- [WHAT THE EXERCISE ASKS]
From the line that contains "Task: Delete the ATD-01 GUEST segment" through the closing line of the entries, write out each line exactly; pictures stay out.

[Stored data]

================================

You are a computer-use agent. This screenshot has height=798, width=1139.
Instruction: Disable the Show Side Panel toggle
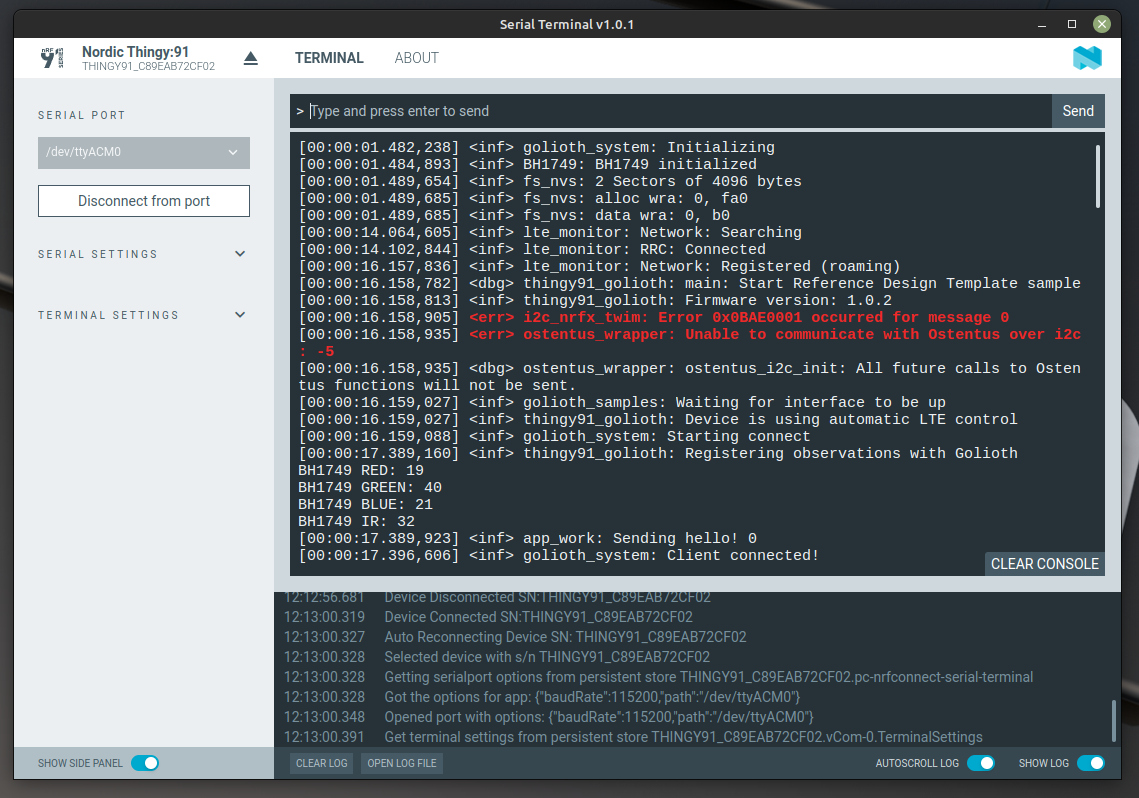coord(146,762)
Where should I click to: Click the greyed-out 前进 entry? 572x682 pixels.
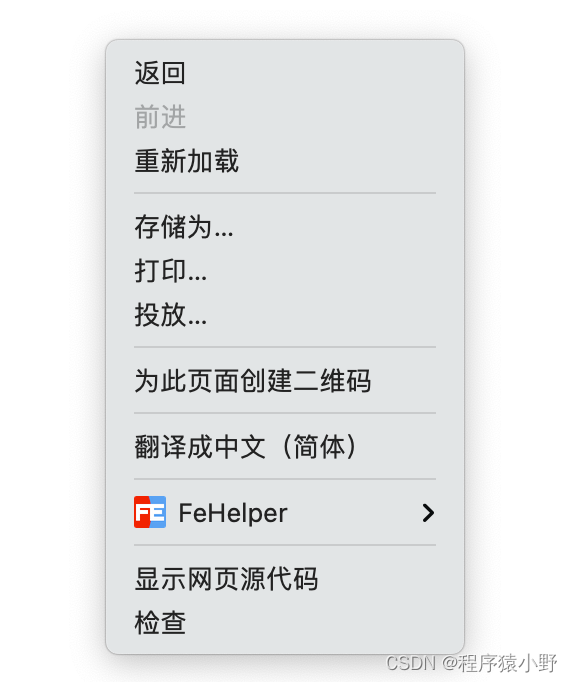(x=285, y=117)
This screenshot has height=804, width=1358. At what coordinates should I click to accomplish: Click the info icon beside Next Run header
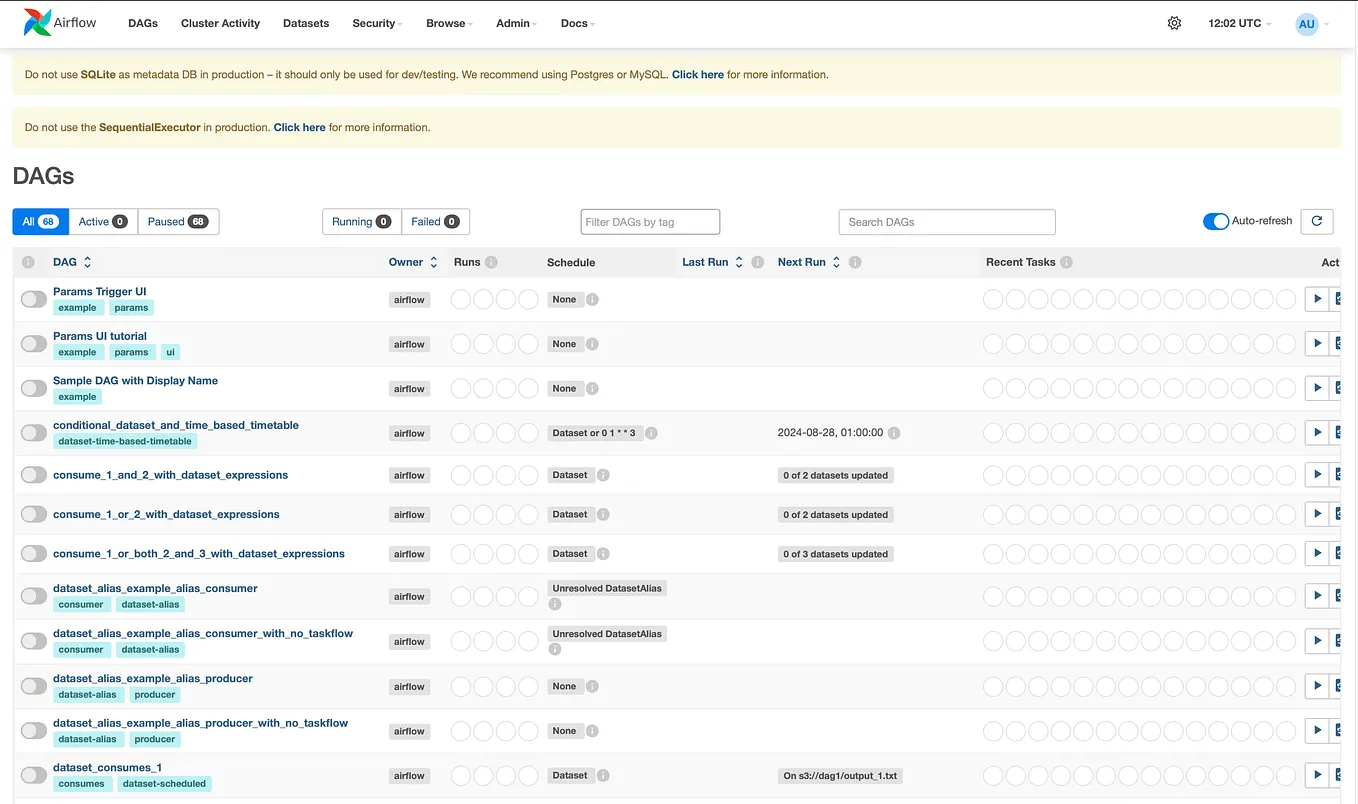854,262

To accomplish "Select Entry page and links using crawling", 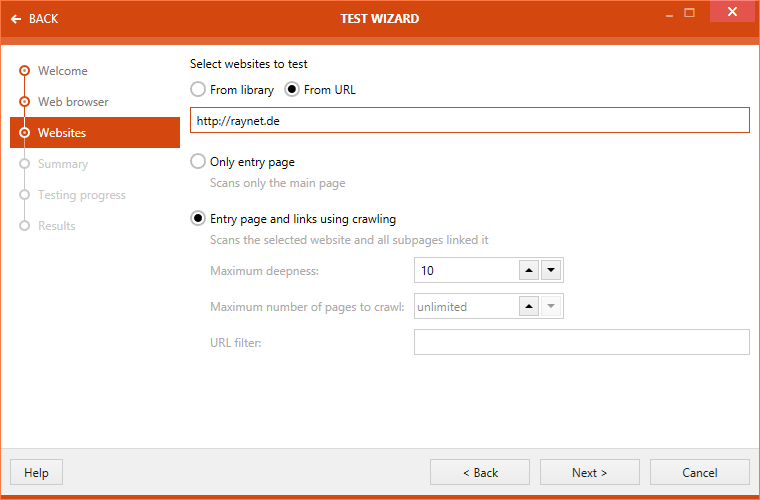I will coord(198,219).
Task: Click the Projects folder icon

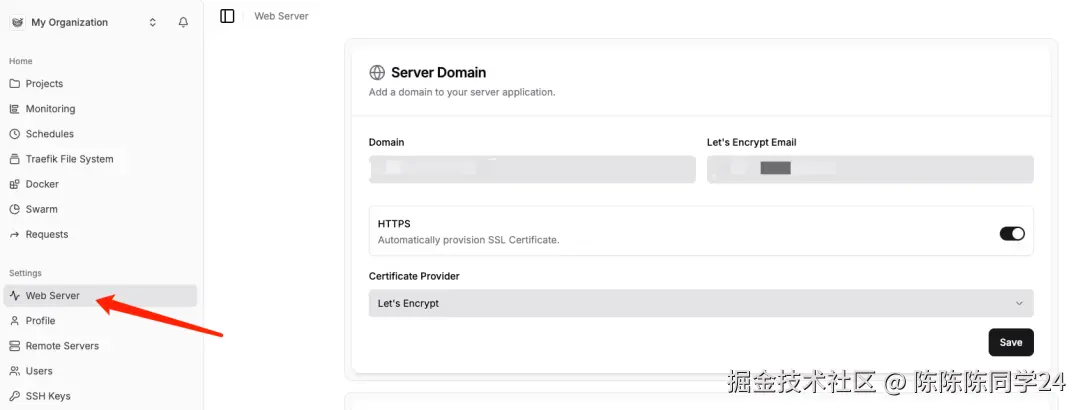Action: tap(15, 84)
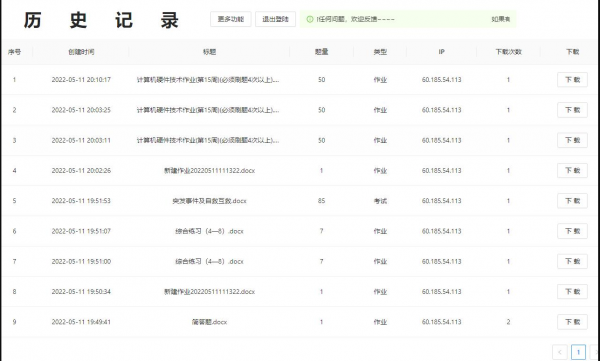Open the 更多功能 button

click(x=230, y=19)
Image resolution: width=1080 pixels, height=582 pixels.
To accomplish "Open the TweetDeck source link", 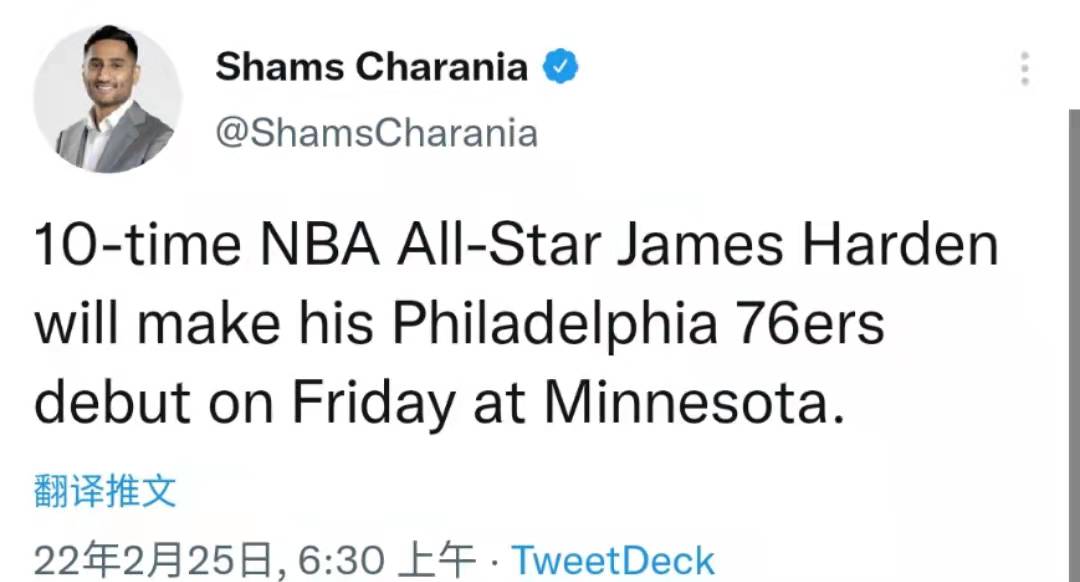I will coord(613,561).
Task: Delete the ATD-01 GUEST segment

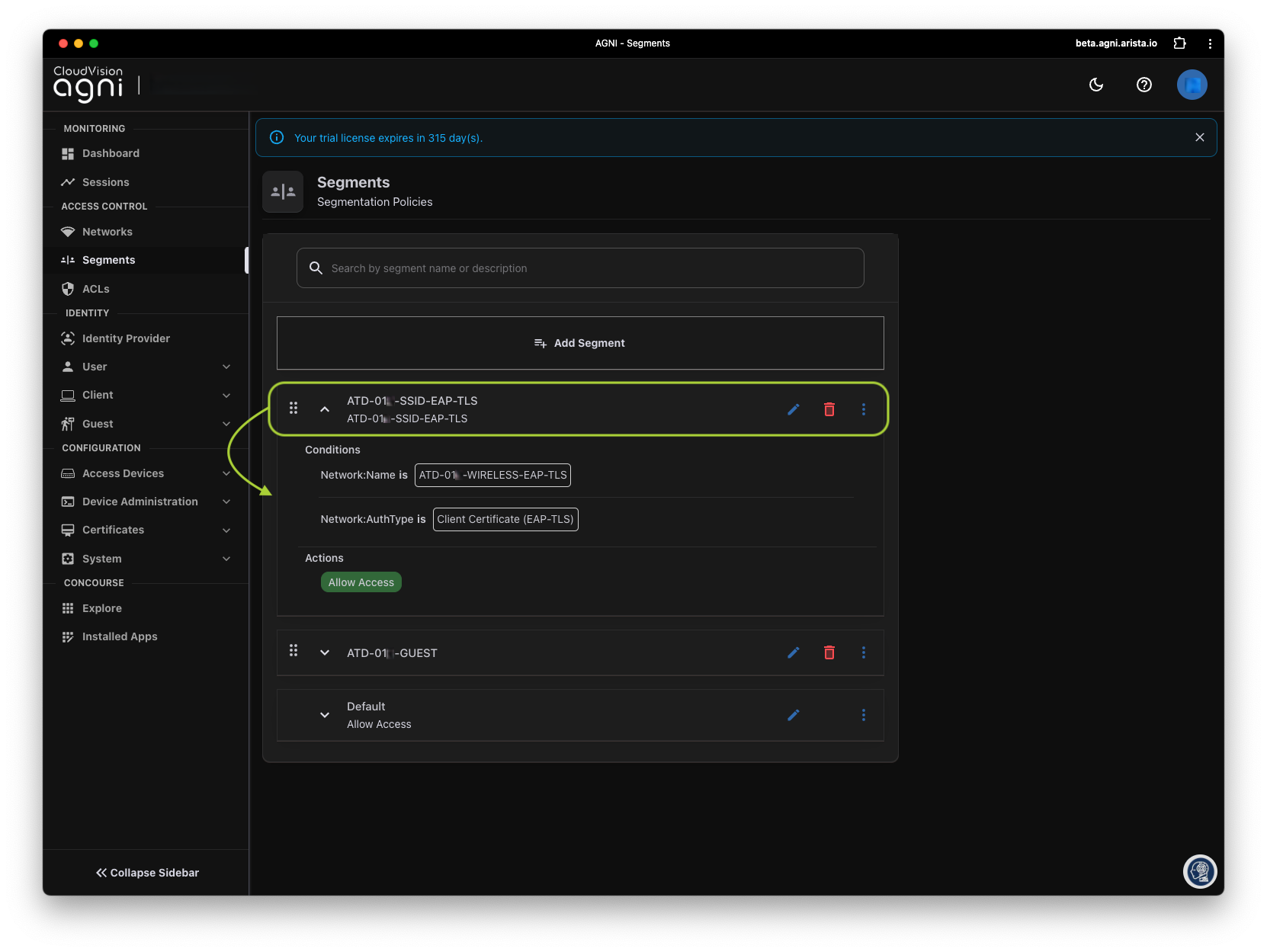Action: pyautogui.click(x=829, y=652)
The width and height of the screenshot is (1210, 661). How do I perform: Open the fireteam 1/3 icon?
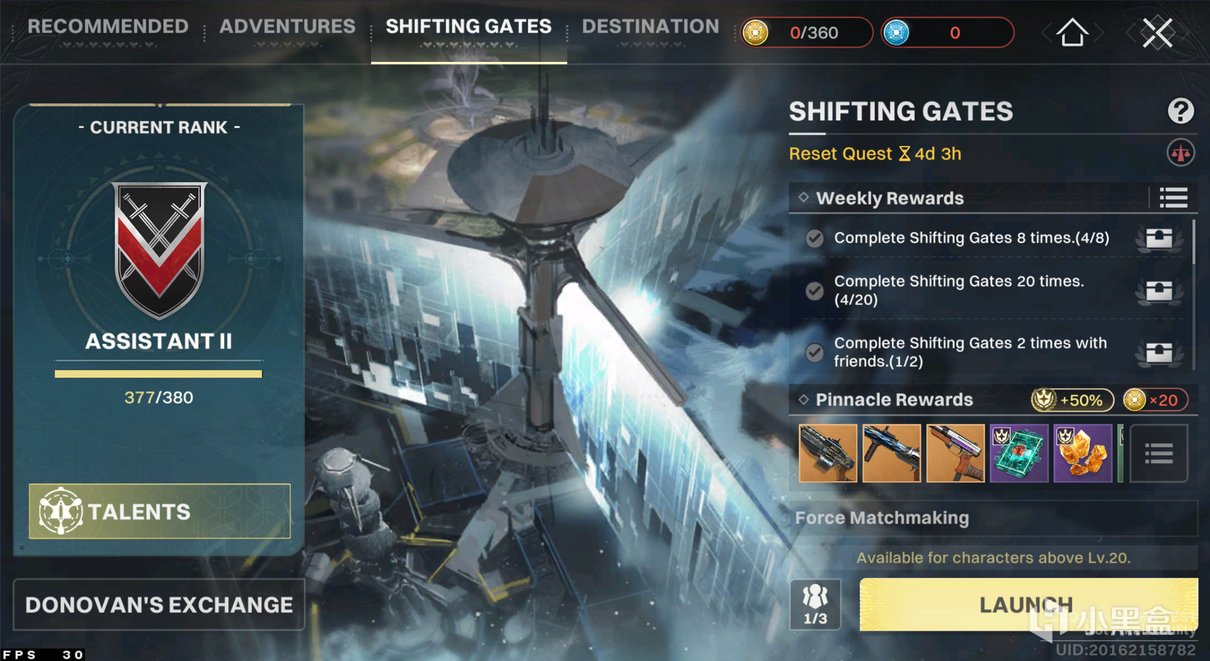815,604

================================

- [WRITTEN ANSWER]
Task: Delete the ATD-01 GUEST segment

Action: pyautogui.click(x=829, y=652)
The width and height of the screenshot is (1210, 661). How do I perform: Open the fireteam 1/3 icon?
815,604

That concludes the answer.